A logical first question to ask is what ants actually do when they meet. A lot of feeling each other up is what. Communication in ants is firstly tactile, with ants using their antennae to touch each other (entomologists speak of antennation). One of Gordon’s key points is that “the pattern of interaction itself, rather than any signal transferred, acts as the message” (pp. 47–48). Experiments in harvester ants showed that what stimulated foragers to leave the nest was the encounter rate with patrollers returning in the morning. One question for Gordon I was left with was whether smell acts as a message. After all, a second important channel is chemical, with ants, like many other insects, carrying hydrocarbons (so-called cuticular hydrocarbons) on their exterior. These serve as an identity badge but also change during tasks: Gordon’s work on harvester ants showed how ant odour changes as they go outside e.g. to forage. Interestingly, there is individual variation in how active ants are but this is not fixed. Remove particularly active ants and others will take up their workload; there are no “forager heroines” (p. 66).

“A logical first question to ask is what ants actually do when they meet.

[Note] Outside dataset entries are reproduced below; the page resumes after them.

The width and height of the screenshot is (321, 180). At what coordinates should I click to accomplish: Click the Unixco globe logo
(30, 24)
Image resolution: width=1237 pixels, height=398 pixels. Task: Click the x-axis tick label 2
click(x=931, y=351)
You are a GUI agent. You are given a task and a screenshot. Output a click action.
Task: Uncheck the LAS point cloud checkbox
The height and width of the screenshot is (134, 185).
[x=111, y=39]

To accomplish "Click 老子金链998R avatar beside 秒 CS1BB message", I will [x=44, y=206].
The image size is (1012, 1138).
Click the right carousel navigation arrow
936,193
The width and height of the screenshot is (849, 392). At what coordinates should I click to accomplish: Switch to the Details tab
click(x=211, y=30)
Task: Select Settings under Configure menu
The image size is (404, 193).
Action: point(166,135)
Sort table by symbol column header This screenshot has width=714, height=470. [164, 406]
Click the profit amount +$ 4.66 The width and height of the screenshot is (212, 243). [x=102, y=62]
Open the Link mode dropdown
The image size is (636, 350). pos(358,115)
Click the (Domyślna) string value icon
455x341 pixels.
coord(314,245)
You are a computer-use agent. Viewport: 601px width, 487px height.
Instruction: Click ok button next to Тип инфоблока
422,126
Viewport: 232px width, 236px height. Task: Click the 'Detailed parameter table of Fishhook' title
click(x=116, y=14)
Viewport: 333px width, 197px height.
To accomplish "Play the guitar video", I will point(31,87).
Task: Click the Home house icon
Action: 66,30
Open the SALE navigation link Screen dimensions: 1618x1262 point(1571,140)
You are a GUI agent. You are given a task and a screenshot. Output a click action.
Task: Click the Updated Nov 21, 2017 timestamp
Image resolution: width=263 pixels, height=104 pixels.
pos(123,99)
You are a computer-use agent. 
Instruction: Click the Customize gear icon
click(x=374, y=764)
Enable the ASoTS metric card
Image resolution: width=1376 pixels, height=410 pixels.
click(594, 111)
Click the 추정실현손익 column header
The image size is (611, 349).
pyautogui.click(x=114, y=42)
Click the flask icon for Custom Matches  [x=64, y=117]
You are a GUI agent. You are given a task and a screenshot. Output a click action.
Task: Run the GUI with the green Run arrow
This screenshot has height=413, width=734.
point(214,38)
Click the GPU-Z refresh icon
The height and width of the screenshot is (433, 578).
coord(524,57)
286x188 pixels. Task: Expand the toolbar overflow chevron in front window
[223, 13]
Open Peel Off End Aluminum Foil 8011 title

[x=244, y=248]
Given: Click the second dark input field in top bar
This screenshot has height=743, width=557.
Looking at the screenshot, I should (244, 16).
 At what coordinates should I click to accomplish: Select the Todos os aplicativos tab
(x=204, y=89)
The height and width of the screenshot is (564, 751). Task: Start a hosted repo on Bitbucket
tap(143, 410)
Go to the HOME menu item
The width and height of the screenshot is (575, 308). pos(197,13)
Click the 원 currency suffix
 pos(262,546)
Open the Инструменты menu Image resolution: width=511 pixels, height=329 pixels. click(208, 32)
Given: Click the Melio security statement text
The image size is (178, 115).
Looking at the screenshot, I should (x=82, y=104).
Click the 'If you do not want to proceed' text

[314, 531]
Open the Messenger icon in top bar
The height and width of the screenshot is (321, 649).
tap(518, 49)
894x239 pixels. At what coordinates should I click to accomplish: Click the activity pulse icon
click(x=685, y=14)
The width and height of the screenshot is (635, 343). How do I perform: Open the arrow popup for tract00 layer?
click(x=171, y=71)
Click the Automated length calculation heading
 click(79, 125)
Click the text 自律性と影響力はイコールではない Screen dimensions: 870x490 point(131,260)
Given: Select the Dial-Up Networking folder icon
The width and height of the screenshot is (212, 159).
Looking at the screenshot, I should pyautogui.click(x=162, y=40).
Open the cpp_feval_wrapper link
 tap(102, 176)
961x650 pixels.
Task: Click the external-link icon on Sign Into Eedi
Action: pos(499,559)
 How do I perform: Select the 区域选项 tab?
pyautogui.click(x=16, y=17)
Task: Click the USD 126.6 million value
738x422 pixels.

A lot of feeling each other up is what. […] One of Gordon’s key points is that “the pattern of interaction itself […] acts as the message“”

Scaling up a little to the level of local interactions, Gordon objects to the idea of “division of labour” introduced by famed entomological titan E.O. Wilson. He happened to study some of the few ant species where workers have different body sizes and tried to demonstrate that there was a caste system with size-based task specialisation. Though partially successful, even here individual behaviour changes as needed, with e.g. removal of minors (small ants) causing larger majors to switch to brood care. More importantly, Gordon adds, in most ant species workers are of similar size. Whereas “division of labour” implies static procedures and permanently assigned roles, her preferred term “task allocation” highlights the dynamic, flexible nature of ant behaviour. A related idea that is scrutinized is age polyethism: tasks changing as a function of age. I encountered this in Tschinkel’s book Ant Architecture and though young ants are indeed born in the depths of the nest, the idea that they move up with age and get “promoted” to brood care, nest construction, and finally foraging is more often proposed than backed up with data in the published literature. Experiments on carpenter ants showed that if one age group was removed, others would take over their tasks, suggesting that colony needs override ant age.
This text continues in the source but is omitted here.